10月以降、最低賃金が引き上げられる。全国加重平均は901円となり、平均引き上げ幅は27円と、2002年に時給単独で示す方式になって以来、最大の引き上げとなる。

最低賃金制度とは、すべての労働者が下回ってはならない時給を法律で保障するもので、違反した使用者には50万円以下の罰金が課される。ワーキング・プア(働く貧困層)の解消に向けて、政府は2000年代半ば以降最低賃金の引き上げを誘導してきた。

さらに近年、経済好循環につながる賃上げのトリガーにしたいという政府の思惑を受けて、最低賃金の引き上げ幅は高めで推移してきたが、今年は決着に至るまでにひと悶着あった。

提供データ:
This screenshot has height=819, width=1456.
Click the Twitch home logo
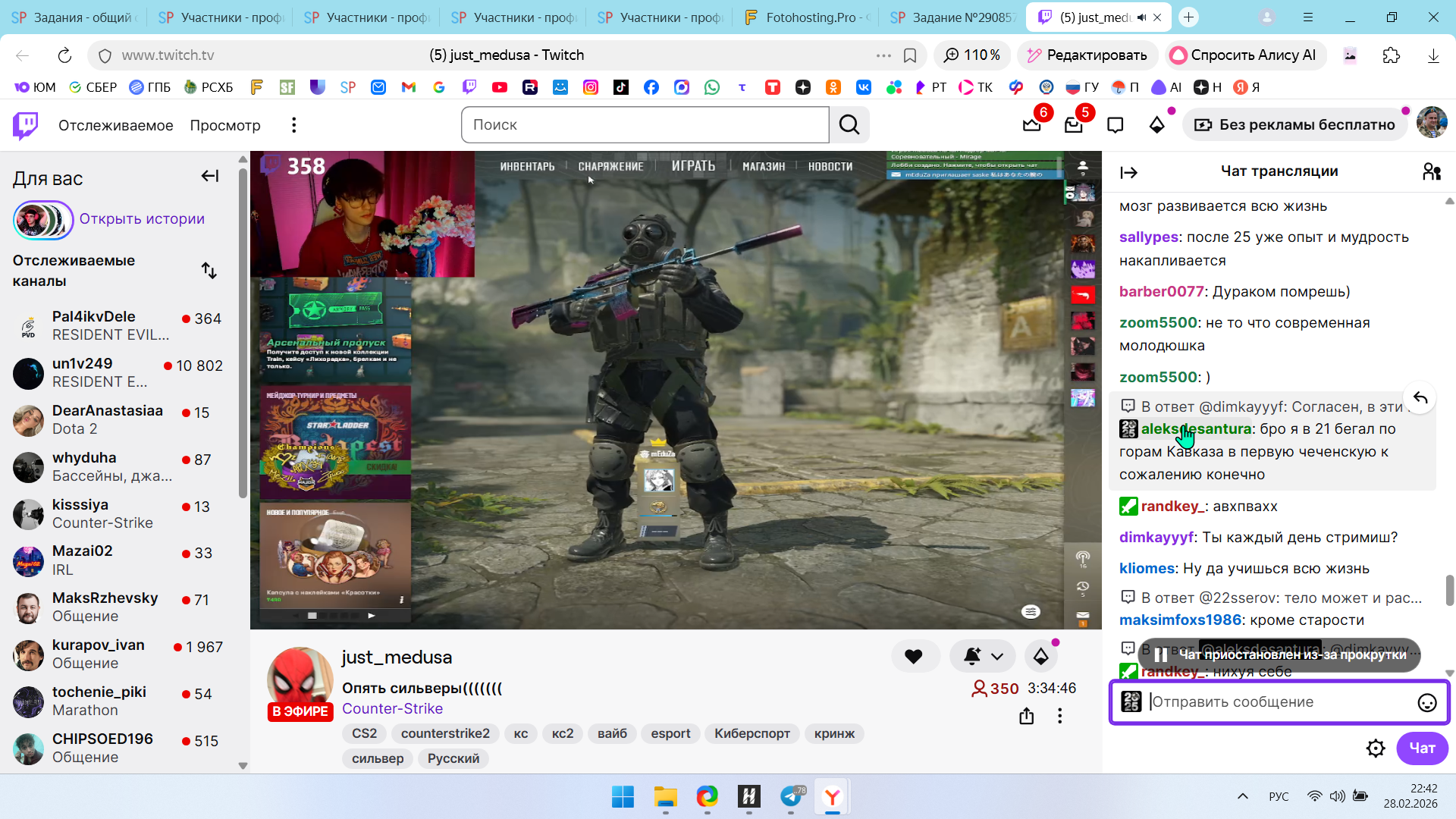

==

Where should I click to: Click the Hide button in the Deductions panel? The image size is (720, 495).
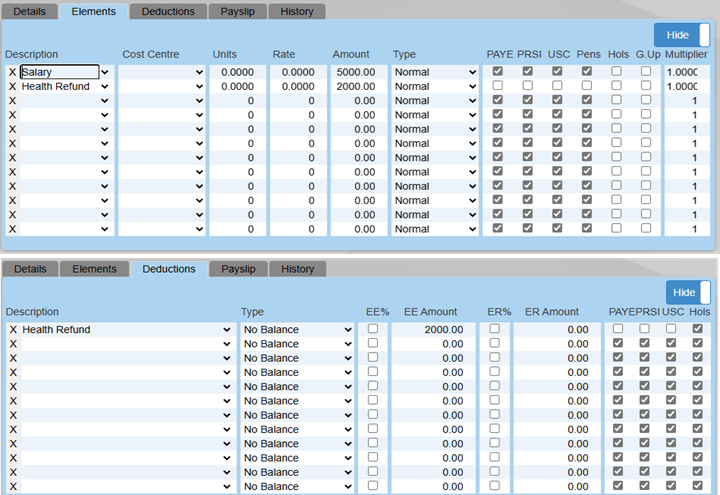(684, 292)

--

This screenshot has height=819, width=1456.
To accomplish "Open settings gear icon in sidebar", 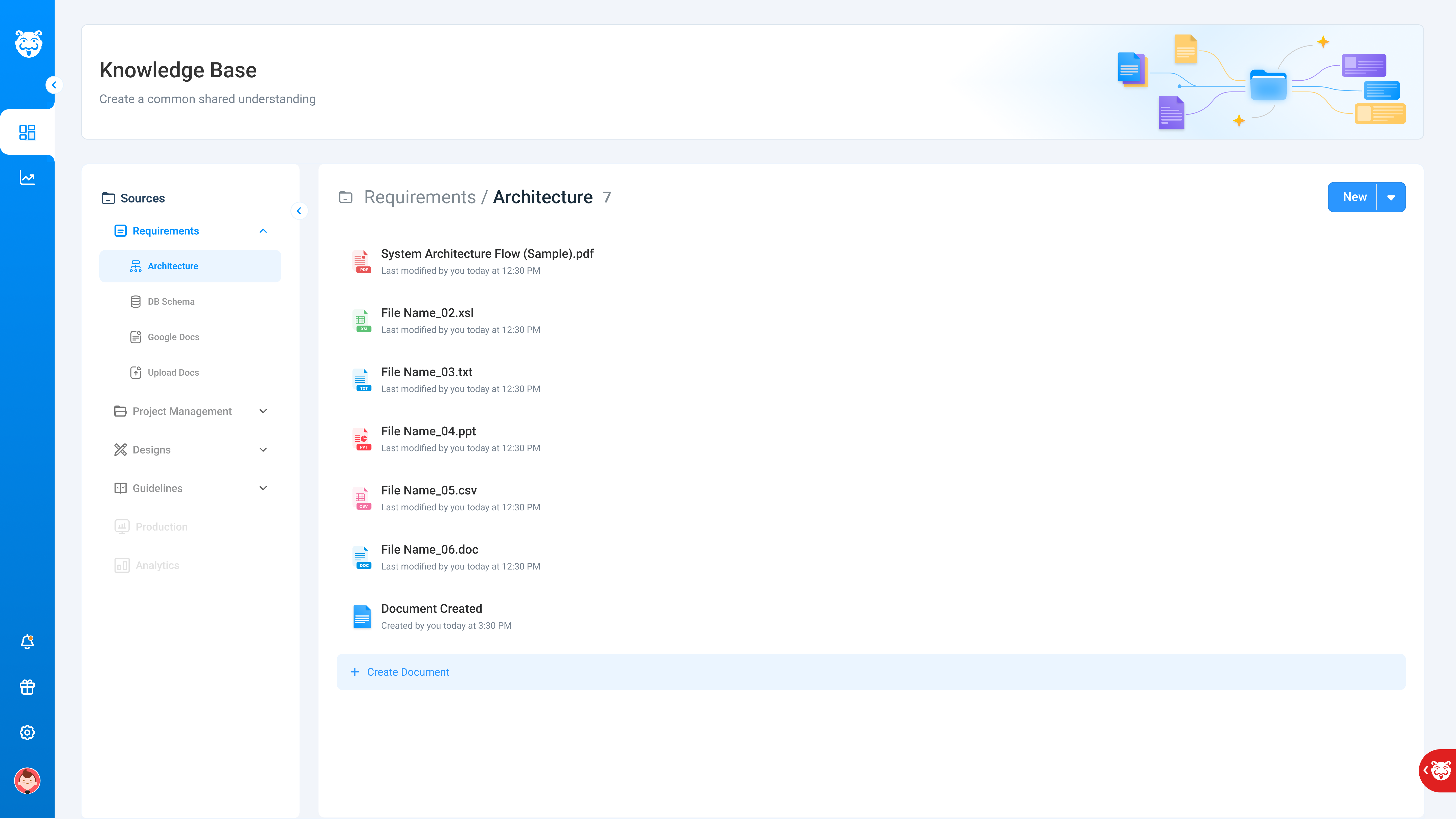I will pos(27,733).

課題の指示: 最低賃金の引き上げを扱った文書抜粋について、最後の文の後に続く文章を書いてください。 提供データの各行は本作業では使用しない。

解答:
参院選を控えて、政治サイドから大幅引き上げを主張する声が上がり、これに対して商工会議所が強く牽制する緊急要望を公表した。結局、今年は引き上げ「率」でみればここ数年来のペースに収まったものの、来年を展望すると対立の構図は一層強まることが予想される。

景気減速で中小企業の景況感悪化が予想される一方、政治サイドでは衆院解散総選挙の可能性も絡んで、賃上げを加速したい思惑が働くと考えられるからである。